Less than one hundred years ago, settlers came to this beautiful spot between the rain forest and the sea and hacked down just enough trees to plant their crops. In time they learned what the Native Americans had learned before them: this was a place that wouldn’t be tamed. So they gave up their farming tools and took up fishing. Salmon and timber became the local industries, and for a few decades the town prospered. But in the nineties, environmentalists discovered Rain Valley. They set out to save the birds and the fish and the eldest of the trees. The men who made their living off the land were forgotten in this fight, and over the years the town fell into a quiet kind of disrepair. One by one the grandiose visions of the town’s prominent citizens faded away. Those much-anticipated streetlights were never added; the road out to Mystic Lake remained a two-lane minefield of thinning asphalt and growing potholes; the telephone and electrical lines stayed where they were—in the air—hanging lazily from one old pole to the next, an invitation to every tree limb in every windstorm to knock out the town’s power.

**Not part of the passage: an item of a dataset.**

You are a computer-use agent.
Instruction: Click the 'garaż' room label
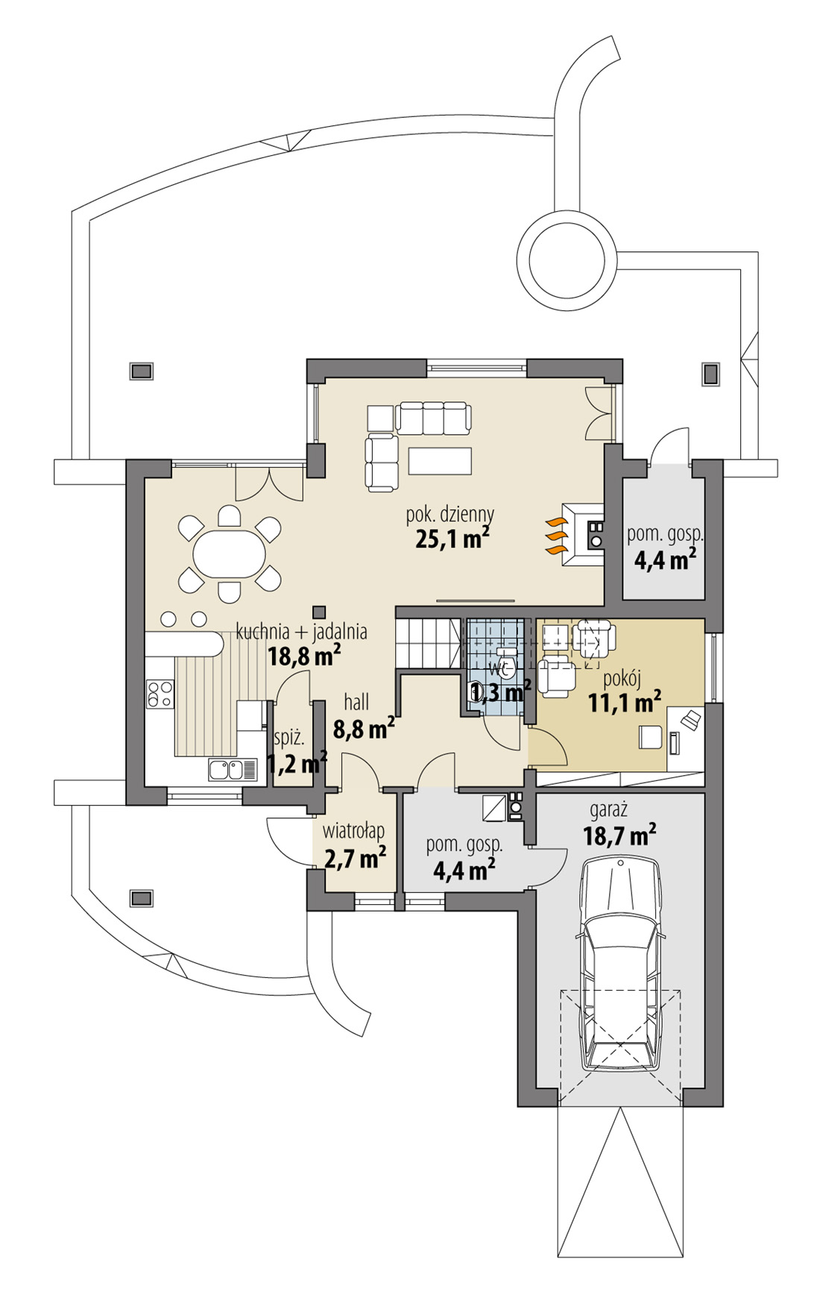608,809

In other parts of the world, in places where man had staked his claim long ago, such a falling apart of a town might have dealt a death blow to the citizens’ sense of community, but not here. The people of Rain Valley were hardy souls, able and willing to live in a place where it rained more than two hundred days a year and the sun was treated like a wealthy uncle who only rarely came to call. They withstood gray days and springy lawns and dwindling ways to make a living, and remained through it all the sons and daughters of the pioneers who’d first dared to live among the towering trees.

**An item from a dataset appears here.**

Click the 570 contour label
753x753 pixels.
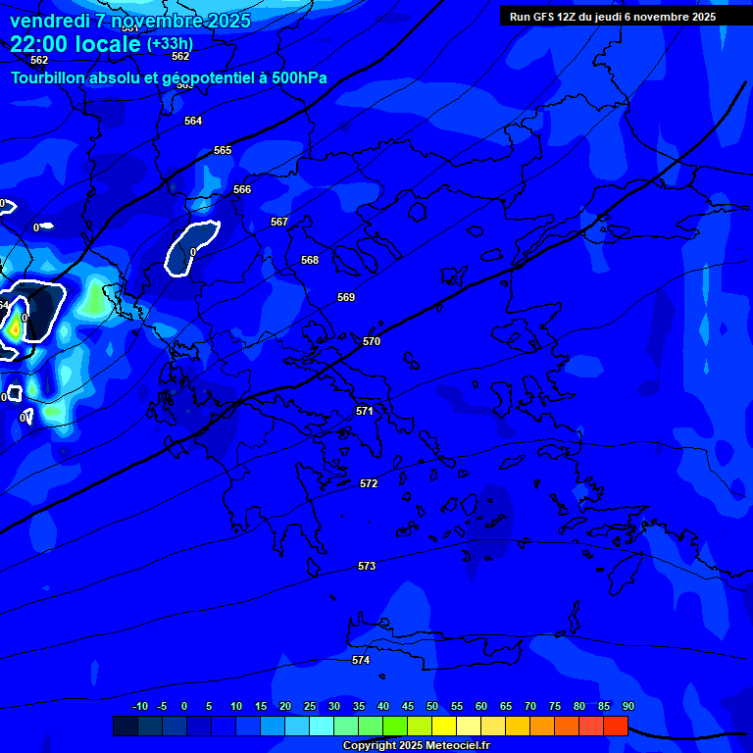(x=372, y=341)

Today, however, they were finding their spirit tested. It was October seventeenth, and autumn had recently lost its race to the coming winter. Oh, the trees were still dressed in their party colors and the lawns were green again after the brown days of late summer, but no mistake could be made: winter was coming. The sky had been low and gray all week, layered in ominously dark clouds. For seven days it had rained almost nonstop.

On the corner of Wheaton Way and Cates Avenue stood the police station, a squat gray-stone building with a cupola on top and a flagpole on the grassy lawn out front. Inside the austere building, the old fluorescent lighting was barely strong enough to keep the gray at bay. It was four o’clock in the afternoon, but the bad weather made it feel later.

The people who worked inside tried not to notice. If they’d been asked—and they hadn’t—they would have admitted that four to five consecutive days of rain was acceptable. Longer if it was only a drizzle. But there was something
wrong
in this stretch of bad weather. It wasn’t January, after all. For the first few days, they sat at their respective desks and complained good-naturedly about the walk from their cars to the front door. Now, those conversations had been pummeled by the constant hammering of rain on the roof.

Ellen Barton—Ellie to her friends, which was everyone in town—stood at the window, staring out at the street. The rain made everything appear insubstantial. She caught a glimpse of herself in the water-streaked window; not a reflection, precisely, more of a feeling played out momentarily on glass. She saw herself as she always did, as the younger woman she’d once been—long, thick black hair and cornflower blue eyes and a bright, ready smile. The girl voted Homecoming Queen and head cheerleader. As always when she thought about her youth, she saw herself in white. The color of brides, of hope for the future, of families waiting to be born.